La novela, al tener su escenario en el espacio físico y temporal de la revuelta de Yemellán Pugachov, un suceso verdadero en la Rusia del siglo XVIII, resulta también la crónica de unos lances aventureros en un momento histórico peculiar, y la relación entre el joven protagonista y Pugachov, llena de contradicciones y ambigüedades, anticipa algunas de las relaciones extrañas en que fue maestro, por ejemplo, Robert Louis Stevenson.

También en La hija del capitán se muestra en todo su esplendor el registro irónico y hasta humorístico de Pushkin, que con su ayuda describe concisa y hábilmente lugares, situaciones y conductas, consiguiendo personajes inolvidables, como el disipado Iván Zurin, el traidor Shvabrin, la corajuda y matriarcal Vasilisa Yegórovna o su marido, el afable y heroico capitán Mirónov.

La edición y versión que nos ofrece Ricardo San Vicente incluye como anexo el «Capítulo omitido» por el autor, que alguna de esas versiones anónimas y furtivas antes aludidas incluía sin aviso dentro de la trama. La lectura de este capítulo, en que aparece patente la incorporación a aquella revuelta de los siervos domésticos y más cercanos a las familias, puede dar idea del mundo ideológico cerrado y despótico en que debían publicarse las obras de Pushkin, y hasta qué punto la naturalidad y falta de prejuicios con que él afrontaba las conductas de sus personajes resultaban verdaderamente nuevos en su contexto social, obligándole incluso a lo que no se puede considerar sino como cierta prudente autocensura.

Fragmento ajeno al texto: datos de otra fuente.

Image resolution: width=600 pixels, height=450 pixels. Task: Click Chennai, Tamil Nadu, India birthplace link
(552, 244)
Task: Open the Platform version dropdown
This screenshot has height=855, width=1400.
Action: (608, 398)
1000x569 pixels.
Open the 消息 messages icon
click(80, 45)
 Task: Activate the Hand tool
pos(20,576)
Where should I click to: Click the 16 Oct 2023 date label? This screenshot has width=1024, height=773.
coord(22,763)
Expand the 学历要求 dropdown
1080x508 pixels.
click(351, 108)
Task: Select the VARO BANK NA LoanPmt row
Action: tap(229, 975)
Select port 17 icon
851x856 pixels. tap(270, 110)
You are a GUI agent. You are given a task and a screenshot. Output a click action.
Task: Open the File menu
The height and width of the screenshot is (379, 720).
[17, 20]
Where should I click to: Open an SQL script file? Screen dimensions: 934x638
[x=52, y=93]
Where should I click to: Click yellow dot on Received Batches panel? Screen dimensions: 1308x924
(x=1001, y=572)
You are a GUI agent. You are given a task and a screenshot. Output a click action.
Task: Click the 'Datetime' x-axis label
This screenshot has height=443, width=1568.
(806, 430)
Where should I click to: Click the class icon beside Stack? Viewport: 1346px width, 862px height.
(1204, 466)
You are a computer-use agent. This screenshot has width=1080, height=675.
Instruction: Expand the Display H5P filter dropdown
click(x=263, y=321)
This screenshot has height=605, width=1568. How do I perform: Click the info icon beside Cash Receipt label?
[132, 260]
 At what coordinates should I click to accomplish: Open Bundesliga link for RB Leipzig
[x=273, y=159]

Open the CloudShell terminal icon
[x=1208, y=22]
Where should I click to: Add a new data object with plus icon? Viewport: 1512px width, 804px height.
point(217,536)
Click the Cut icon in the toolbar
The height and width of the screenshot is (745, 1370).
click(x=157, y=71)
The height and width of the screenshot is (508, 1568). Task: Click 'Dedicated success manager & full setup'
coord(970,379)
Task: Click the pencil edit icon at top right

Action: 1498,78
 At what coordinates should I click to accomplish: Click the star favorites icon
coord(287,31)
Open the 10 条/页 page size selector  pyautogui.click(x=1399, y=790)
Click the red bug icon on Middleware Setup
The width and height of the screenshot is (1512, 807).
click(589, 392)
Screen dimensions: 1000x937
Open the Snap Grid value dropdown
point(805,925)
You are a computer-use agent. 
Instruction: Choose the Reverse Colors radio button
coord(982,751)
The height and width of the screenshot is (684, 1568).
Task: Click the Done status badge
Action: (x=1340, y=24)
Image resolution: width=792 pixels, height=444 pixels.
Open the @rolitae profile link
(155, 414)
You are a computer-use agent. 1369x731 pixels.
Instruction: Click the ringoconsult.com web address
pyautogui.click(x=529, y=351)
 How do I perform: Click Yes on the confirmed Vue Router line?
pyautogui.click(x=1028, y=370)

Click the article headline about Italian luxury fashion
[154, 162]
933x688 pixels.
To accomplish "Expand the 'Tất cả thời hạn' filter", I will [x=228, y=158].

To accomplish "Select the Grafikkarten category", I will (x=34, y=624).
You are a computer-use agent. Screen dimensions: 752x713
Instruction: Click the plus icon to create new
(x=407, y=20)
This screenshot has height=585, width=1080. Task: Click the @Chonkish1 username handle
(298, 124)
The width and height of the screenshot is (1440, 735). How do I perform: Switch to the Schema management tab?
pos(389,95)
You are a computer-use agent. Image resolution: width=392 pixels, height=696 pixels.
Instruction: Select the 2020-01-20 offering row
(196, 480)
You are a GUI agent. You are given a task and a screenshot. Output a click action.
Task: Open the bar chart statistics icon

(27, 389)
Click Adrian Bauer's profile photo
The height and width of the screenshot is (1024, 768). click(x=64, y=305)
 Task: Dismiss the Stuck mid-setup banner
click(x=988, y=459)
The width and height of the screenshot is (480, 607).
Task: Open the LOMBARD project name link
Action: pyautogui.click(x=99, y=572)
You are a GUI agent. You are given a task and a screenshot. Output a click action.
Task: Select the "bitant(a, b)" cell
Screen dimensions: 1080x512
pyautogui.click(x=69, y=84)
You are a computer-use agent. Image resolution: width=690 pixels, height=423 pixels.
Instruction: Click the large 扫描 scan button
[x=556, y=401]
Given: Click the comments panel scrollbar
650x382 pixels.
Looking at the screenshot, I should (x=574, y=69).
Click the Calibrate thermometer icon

En fin, dos hermosos libros de un clásico cuya recuperación hay que celebrar, como hay que celebrar que haya vuelto a la memoria de los medios de comunicación la figura de Aleksandr Pushkin, que en este oscuro fin de siglo, marcado por terribles enfrentamientos bélicos, culturales y étnicos, y por la regresión a particularismos que parecían superados, resulta ejemplar en su voluntad de integrar elementos dispersos, tanto en la cultura como en la propia personalidad, para elaborar una obra destinada a pasar de lo particular a lo universal.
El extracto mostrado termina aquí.